▶ [Direction]: Starting with the line containing "You are a computer-use" and continuing through the line containing "Action: pyautogui.click(x=114, y=121)", render only those lines as a JSON list of strings, one string per line, omitting any blank lines.

▶ [Data lines]:
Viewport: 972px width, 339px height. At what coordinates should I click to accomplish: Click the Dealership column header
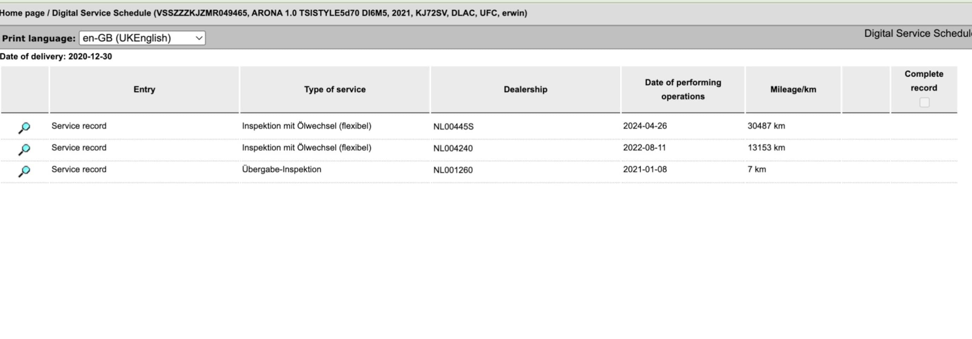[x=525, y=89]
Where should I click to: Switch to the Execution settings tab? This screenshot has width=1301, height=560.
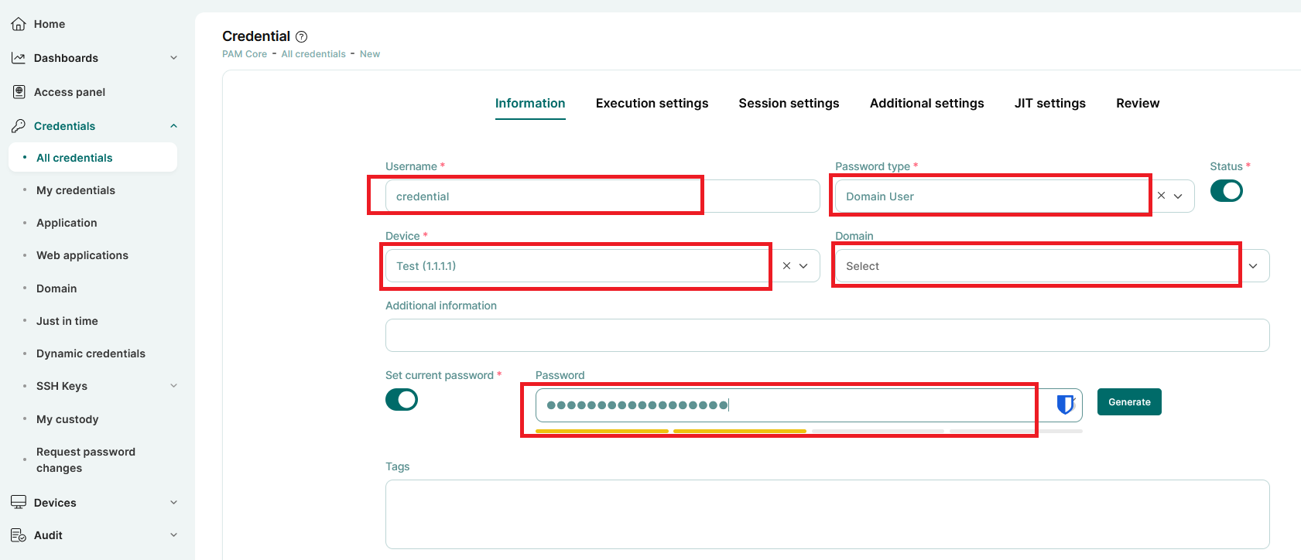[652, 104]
---
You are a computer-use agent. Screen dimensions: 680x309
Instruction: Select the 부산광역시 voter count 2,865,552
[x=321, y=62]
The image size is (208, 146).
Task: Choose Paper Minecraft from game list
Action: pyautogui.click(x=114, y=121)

▶ [Solution for this exercise]:
[
  "You are a computer-use agent. Screen dimensions: 680x309",
  "Instruction: Select the 부산광역시 voter count 2,865,552",
  "[x=321, y=62]",
  "The image size is (208, 146).",
  "Task: Choose Paper Minecraft from game list",
  "Action: pyautogui.click(x=114, y=121)"
]